**WHAT THIS TASK INVOLVES**
Output the data below as a two-column CSV with the headers instruction and answer, one row per instruction, putting each text and its answer in a single quoted field with line breaks replaced by spaces. Leave the pictures out.

Item position entries:
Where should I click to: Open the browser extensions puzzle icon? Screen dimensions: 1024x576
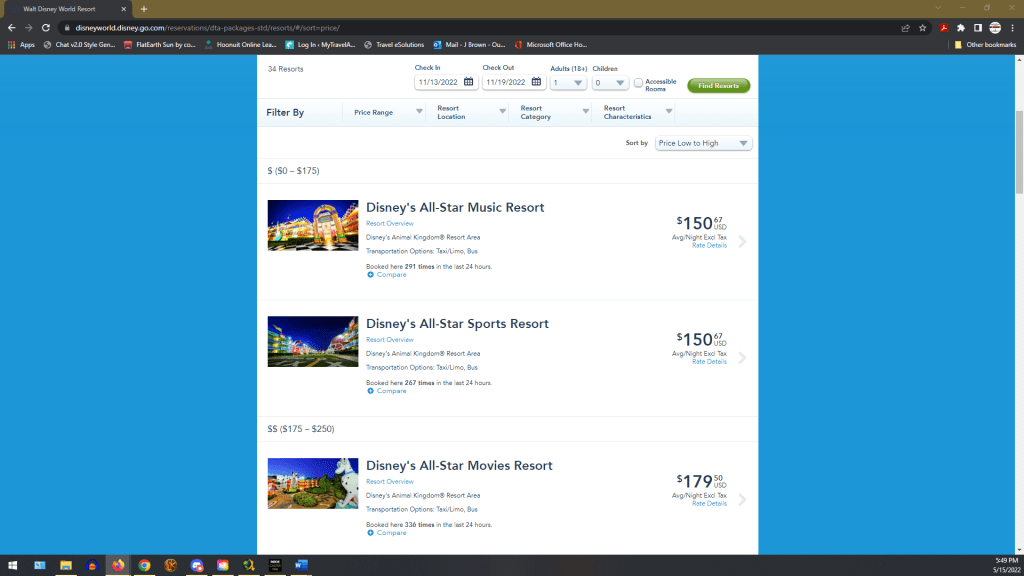[961, 27]
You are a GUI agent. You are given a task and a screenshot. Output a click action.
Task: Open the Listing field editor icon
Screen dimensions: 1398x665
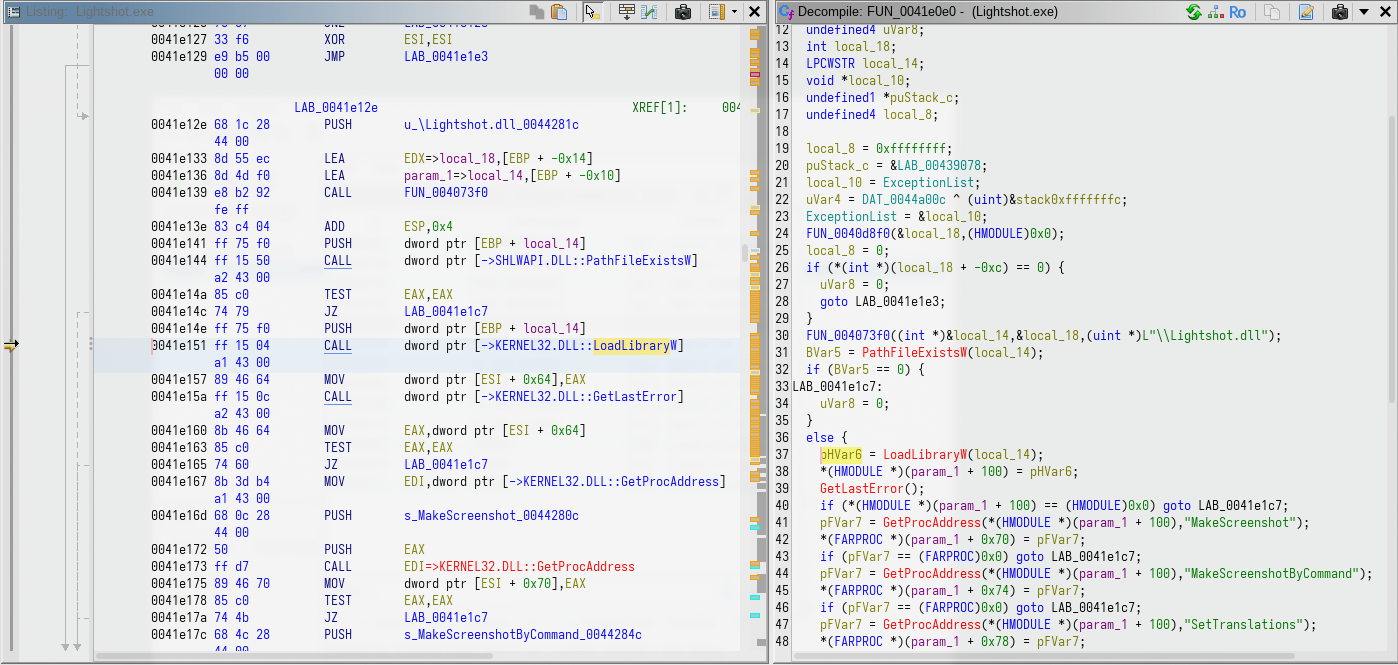pyautogui.click(x=627, y=12)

**OUTPUT OF THE EXERCISE**
instruction,answer
"Where should I click to: Open the browser extensions puzzle icon? Screen dimensions: 1024x576","[961, 27]"
"You are a GUI agent. You are given a task and a screenshot. Output a click action. Task: Open the Listing field editor icon Screen dimensions: 1398x665","pyautogui.click(x=627, y=12)"